Ни тогда, ни теперь обернуться, вернуться назад
я уже не смогу: есть бумага, перо и чернила;
нет того языка, на котором возможно сказать,
у Мерефы, под Харьковом, в тамбуре — что это было?
Что было дальше с Ионой? Проснувшись он обнаружил, что растение, под которым он спал, высохло и зачахло, и очень “из-за растения огорчился”.
Ага, — сказал ему тогда Господь, — ты огорчился из-за растения, которого не растил, “Мне ли не пожалеть Ниневии, города великого, в котором более ста двадцати тысяч человек, не умеющих отличить правой руки от левой, и множество скота”?
И это — единственный в Священной Книге случай, когда грозный Бог, стерший с земли Содом и Гоморру, повел себя милосердно. Как раз по отношению к тому городу, где проповедовал “несерьезный” Иона.

## Выдержка из источника
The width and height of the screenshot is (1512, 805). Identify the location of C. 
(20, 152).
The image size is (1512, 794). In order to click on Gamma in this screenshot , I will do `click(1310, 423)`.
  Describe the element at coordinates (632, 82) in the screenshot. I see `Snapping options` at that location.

## Ваши задания
1: Назовите все географические названия, которые упоминаются в исходном тексте.
2: Пожалуйста, перепишите без изменений фрагмент исходного текста, который начинается со слов «Ни тогда, ни» и заканчивается словами «что это было?».
3: Напишите продолжение исходного текста, начав сразу после его последнего предложения.
Этот материал взят из другого источника.

## Ответы по заданиям
1: Мерефа, Харьков, Ниневия, Содом, Гоморра

2:
Ни тогда, ни теперь обернуться, вернуться назад
я уже не смогу: есть бумага, перо и чернила;
нет того языка, на котором возможно сказать,
у Мерефы, под Харьковом, в тамбуре — что это было?

3:
Ну, правда, нас числом поболе. Хотя правой руки от левой мы тоже не отличим.
А что я мог слепить, соединить?
Где мог привить какой-нибудь отросток,
перевивая с паутиной нить,
пробелы со словами и коростой
подсохшей речи залепляя суть
провалов между слов и неумело
латая дыры, верткие, как ртуть?
На фотоколлаже, открывающем собрание стихов, Строчков изображен с аквалангом.
М.Г.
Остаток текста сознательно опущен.